Mio, dengan kepala tertunduk, menggumamkan kata-kata ini sambil menatap Tomoe.

"Uuugh ?!" (Tomoe)

“Kamu mengatakan sesuatu tentang Root, kan? Dan Anda pergi untuk berkelahi dengan dia-desu. Sambil mendorong saya pekerjaan tetap di sini. Itu bukan sesuatu yang akan membuat Waka khawatir? Apakah tidak apa-apa bagiku untuk melaporkan ini pada Waka-sama? ”(Mio)

"I-Itu ..." (Tomoe)

“Hmph, hanya karena kebetulan orang yang dimaksud tidak hadir dan tidak bisa bertemu dengannya, tidak mengubah fakta bahwa Anda mencoba melakukannya. Saya akan dengan jelas melaporkan ini ”(Mio)

“T-Tunggu. Saya juga mengatakan terlalu banyak. Perasaan ku khawatir tentang Waka membuatku sedikit kurang ajar. Umu, tidak aneh bagiku untuk menjadi seperti ini. Karena itu, Anda tahu, jangan mengkhianatiku seperti itu, oke? ”(Tomoe)

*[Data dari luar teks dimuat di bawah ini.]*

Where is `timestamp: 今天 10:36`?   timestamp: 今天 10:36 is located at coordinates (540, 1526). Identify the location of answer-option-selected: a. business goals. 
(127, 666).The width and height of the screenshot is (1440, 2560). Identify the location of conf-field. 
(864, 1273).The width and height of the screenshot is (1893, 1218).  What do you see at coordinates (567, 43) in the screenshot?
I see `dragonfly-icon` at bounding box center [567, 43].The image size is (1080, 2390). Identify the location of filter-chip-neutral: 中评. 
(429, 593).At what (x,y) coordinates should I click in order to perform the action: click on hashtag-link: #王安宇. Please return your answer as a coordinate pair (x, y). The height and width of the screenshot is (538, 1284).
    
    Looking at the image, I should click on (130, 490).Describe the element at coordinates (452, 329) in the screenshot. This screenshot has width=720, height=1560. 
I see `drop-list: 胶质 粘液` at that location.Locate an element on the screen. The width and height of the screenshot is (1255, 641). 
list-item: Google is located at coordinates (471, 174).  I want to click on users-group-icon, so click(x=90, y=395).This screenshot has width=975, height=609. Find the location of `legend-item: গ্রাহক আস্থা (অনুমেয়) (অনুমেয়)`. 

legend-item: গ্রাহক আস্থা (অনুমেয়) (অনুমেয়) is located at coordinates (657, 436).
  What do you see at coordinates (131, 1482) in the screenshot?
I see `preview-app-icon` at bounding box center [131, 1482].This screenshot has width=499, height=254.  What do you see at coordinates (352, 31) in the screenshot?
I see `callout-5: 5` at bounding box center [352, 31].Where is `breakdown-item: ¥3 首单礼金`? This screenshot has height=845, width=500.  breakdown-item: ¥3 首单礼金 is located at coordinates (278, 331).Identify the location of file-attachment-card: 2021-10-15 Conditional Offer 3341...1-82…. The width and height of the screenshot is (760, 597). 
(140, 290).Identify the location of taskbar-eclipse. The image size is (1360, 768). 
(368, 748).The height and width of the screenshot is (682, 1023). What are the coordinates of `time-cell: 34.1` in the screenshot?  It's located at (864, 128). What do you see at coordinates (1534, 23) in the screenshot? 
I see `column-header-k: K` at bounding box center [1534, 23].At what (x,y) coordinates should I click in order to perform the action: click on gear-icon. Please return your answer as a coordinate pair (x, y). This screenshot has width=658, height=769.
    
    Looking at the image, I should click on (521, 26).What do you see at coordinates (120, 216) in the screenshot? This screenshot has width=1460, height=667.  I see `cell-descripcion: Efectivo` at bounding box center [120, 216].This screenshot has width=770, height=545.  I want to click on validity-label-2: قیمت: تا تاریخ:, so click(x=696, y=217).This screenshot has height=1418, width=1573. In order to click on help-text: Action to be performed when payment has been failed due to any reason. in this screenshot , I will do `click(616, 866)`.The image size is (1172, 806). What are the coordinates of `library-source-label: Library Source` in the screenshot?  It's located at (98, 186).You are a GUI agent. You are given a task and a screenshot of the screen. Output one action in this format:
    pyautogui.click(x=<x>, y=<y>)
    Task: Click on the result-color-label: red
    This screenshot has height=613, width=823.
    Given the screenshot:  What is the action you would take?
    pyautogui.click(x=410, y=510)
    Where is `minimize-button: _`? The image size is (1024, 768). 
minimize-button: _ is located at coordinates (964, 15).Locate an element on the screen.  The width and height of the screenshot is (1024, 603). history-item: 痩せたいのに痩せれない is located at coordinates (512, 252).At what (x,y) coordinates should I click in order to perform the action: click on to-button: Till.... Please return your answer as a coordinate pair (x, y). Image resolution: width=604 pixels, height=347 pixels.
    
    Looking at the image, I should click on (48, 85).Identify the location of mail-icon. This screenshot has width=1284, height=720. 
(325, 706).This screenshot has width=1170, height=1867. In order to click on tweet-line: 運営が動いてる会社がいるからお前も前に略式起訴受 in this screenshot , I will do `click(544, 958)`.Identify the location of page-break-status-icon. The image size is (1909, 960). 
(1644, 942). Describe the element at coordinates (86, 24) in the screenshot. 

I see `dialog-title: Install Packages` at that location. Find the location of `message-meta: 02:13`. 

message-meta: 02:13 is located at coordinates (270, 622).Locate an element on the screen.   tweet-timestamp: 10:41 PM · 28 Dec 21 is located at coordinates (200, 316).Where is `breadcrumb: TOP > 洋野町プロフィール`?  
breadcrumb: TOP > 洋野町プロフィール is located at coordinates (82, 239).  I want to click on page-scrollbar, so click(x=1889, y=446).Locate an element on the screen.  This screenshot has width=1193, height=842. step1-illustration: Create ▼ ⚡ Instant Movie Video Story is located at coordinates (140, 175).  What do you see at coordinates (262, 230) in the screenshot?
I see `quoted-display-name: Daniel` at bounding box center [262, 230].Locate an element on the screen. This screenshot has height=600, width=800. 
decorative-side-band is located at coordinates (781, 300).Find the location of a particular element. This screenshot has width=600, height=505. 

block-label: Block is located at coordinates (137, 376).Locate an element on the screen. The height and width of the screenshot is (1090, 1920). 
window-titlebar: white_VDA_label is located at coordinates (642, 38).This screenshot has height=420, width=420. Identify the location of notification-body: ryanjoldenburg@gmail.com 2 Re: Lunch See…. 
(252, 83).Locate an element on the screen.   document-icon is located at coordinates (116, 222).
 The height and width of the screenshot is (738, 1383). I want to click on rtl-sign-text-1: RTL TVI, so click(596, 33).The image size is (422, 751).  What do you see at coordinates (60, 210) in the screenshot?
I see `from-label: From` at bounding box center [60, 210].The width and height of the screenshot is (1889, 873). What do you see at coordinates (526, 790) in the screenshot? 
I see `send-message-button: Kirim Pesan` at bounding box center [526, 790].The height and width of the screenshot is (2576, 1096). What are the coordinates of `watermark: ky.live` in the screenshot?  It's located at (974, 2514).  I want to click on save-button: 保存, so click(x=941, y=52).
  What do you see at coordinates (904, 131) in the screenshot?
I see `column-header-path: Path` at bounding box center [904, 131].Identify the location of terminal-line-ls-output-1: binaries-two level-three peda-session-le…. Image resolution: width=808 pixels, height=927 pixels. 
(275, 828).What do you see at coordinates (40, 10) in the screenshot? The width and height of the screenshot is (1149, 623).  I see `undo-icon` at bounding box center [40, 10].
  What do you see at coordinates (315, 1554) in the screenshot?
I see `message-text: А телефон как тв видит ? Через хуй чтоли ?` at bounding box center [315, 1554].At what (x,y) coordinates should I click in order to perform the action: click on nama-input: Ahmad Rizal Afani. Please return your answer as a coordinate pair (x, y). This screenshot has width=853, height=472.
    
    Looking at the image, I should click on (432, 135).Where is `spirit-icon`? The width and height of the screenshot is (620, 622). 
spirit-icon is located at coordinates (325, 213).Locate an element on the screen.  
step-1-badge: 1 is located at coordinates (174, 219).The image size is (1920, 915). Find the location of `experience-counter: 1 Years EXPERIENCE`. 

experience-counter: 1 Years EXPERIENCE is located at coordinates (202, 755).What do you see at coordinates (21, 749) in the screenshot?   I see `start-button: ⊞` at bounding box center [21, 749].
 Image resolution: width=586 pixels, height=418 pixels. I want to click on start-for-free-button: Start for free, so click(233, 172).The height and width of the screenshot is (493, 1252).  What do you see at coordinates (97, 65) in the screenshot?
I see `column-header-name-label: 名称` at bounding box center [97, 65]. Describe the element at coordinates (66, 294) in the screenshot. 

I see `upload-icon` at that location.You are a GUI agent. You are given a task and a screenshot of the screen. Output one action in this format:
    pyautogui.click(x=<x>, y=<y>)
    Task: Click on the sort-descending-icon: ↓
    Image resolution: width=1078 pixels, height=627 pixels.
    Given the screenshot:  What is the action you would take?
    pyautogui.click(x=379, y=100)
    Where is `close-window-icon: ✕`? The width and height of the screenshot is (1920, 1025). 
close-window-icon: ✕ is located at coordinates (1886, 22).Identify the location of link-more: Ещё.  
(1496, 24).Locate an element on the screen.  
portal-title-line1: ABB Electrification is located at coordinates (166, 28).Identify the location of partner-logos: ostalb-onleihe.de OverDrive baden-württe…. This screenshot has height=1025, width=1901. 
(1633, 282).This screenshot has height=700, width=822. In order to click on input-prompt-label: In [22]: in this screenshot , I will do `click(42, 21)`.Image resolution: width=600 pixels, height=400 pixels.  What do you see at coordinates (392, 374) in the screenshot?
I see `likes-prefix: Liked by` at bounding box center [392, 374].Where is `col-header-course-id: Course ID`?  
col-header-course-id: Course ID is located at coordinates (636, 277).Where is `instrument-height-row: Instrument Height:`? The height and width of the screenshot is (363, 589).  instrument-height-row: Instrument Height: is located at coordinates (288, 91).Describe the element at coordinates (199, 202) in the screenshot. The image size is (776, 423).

"Siapa peduli. Lagipula aku bodoh. Seseorang seperti Tomoe-san harus memiliki drama periodenya yang disegel untuk sementara-desu wa ”(Mio)

“Y-Yoooouu ~ hal-hal menakutkan apa yang kamu katakan? Ah, saya tahu-ja. Kemudian, saya akan pergi ke tempat di mana Waka bertempur. Jadi, ketika saya mendapatkan informasi tentang Dragon Killer dan Mitsurugi, yang pertama saya akan katakan adalah Mio. Dan setelah itu, kita bisa diam-diam mengamuk sedikit tanpa memberi tahu Waka ... atau sesuatu seperti itu ”(Tomoe)

"... Dan?" (Mio)

"Dan ?!" (Tomoe)

"..."

“Umu, aku mengerti! Juga saya akan bekerja sama dalam menyusun video yang Anda minati. Bagaimana dengan itu? '' (Tomoe)

"... Benarkah?" (Mio)

"Tidak ada jalan untuk kembali ke kata-kata samurai" (Tomoe)

“Lalu, aku akan memaafkanmu karena memanggilku idiot. Sekarang pergi dan selidiki tempat di mana Waka bertempur dengan cepat, silakan ”(Mio)

"Y-Ya, mengerti" (Tomoe)

(Yah, aku juga berpikir tentang memberikan bocah itu terima kasihku untuk apa yang dia lakukan. Mengiringi Mio untuk mengamuk sedikit mungkin terbukti menyenangkan) (Tomoe)

Pembicaraan rahasia Tomoe dan Mio, secara mengejutkan berakhir di Mio membalikkan meja. Saat melakukan apa yang diminta Makoto untuk mereka lakukan, kedua pengikut memutuskan sesuatu yang tidak menyenangkan secara diam-diam.

Pada saat keduanya berhasil menggerakkan tubuh mereka, matahari sudah tinggi di langit. Asora entah bagaimana bisa beroperasi secara normal.